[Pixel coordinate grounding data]

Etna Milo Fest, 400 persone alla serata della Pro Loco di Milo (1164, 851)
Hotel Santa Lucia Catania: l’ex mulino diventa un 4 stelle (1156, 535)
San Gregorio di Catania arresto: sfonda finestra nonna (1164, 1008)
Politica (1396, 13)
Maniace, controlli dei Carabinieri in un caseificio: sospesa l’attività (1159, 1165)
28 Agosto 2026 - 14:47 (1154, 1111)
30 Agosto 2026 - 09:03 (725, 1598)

#### GOAL OF THE EXERCISE:
Only the lines from the one containing "Politica (1396, 13)" through the final line above should be duplicated, exactly as they stand.

#### TASK RESPONSE:
Politica (1396, 13)
Maniace, controlli dei Carabinieri in un caseificio: sospesa l’attività (1159, 1165)
28 Agosto 2026 - 14:47 (1154, 1111)
30 Agosto 2026 - 09:03 (725, 1598)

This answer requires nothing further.